Isolation, characterization, and cDNA-derived amino acid sequence of glycocyamine kinase from the tropical marine worm Namalycastis sp.

We isolated cytoplasmic glycocyamine kinase (GK) and creatine kinase (CK) from the tropical marine worm Namalycastis sp. by ammonium sulfate fractionation, gel filtration on Sephacryl S-200, and DEAE-5PW chromatography. Sodium dodecyl sulfate polyacrylamide gel electrophoresis (SDS-PAGE) showed that the isolated GK is highly purified and appears to be a heterodimer of two distinct subunits, α and β, with molecular masses of ∼40 kDa. The complete nucleotide sequences of the cDNAs for Namalycastis GKα and GKβ were 1527 (encoding 374 amino acids) and 1579 bp (encoding 390 amino acids), respectively. The predicted amino acid sequences differ only in the N-terminal 50 residues. This is consistent with the characteristics of Neanthes GKα and GKβ chains, which we have previously shown to be generated by alternative splicing.

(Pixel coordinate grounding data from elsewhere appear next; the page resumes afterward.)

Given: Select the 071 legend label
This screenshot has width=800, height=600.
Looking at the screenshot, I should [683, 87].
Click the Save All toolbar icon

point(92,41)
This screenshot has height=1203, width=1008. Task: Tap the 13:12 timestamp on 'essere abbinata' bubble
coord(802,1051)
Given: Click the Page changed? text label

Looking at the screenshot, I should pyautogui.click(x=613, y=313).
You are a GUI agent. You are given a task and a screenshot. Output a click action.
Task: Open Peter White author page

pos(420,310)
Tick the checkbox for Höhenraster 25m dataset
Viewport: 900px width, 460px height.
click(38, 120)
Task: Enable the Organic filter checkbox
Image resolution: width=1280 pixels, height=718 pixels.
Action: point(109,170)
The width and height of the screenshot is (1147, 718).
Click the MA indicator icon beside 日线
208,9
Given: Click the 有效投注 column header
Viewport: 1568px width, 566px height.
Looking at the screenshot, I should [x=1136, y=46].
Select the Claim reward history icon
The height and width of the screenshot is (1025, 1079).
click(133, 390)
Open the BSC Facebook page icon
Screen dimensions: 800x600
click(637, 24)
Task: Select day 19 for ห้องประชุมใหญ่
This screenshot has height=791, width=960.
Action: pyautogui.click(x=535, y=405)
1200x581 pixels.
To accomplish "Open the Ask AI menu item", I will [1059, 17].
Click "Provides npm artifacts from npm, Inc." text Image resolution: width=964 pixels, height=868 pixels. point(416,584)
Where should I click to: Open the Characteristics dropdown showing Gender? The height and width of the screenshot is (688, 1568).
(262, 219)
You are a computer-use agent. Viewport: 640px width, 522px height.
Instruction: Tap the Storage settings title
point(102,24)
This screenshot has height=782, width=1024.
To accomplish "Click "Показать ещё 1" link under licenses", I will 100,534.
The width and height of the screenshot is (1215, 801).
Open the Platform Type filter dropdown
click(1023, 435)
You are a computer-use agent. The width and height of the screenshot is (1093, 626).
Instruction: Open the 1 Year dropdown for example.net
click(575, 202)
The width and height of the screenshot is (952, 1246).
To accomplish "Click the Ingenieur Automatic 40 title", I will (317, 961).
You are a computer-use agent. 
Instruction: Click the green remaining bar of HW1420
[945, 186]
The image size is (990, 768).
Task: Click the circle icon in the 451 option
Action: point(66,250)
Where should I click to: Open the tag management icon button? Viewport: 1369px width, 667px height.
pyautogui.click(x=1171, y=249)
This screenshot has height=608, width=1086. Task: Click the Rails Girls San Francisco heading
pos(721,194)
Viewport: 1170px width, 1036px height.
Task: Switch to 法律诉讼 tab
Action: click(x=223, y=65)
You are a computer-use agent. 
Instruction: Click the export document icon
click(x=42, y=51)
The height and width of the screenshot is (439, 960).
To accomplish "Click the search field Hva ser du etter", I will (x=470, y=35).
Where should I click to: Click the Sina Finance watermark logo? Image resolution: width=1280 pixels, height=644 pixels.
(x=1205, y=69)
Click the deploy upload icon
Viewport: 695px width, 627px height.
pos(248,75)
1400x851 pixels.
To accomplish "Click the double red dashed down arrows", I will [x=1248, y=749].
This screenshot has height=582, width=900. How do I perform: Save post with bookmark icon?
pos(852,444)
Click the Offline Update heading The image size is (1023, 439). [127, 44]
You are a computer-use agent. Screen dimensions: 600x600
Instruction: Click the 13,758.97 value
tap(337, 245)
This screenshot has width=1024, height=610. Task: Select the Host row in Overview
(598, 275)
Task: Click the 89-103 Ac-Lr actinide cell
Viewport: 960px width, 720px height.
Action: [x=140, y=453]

The recombinant enzymes GKα, GKβ, and CK from Namalycastis were successfully expressed in Escherichia coli as maltose-binding protein fusion proteins. In contrast to the stable GKβ enzyme, GKα was quite unstable, and its activity decreased remarkably with time. Thus, the N-terminal 50 residues appear to play a key role in enzyme stability. The kinetic parameters for the native GK heterodimer were similar to GKβ, suggesting that GKα would have an activity similar to GKβ if part of a heterodimer. This is the first report of precise kinetic parameters for GK. Finally, based on our results, we present a model for pluriphosphagen function in Namalycastis wherein cytoplasmic GK and CK and mitochondrial CK function together with phosphocreatine and phosphoglycocyamine to enable cells to respond quickly to a sudden large energy requirement.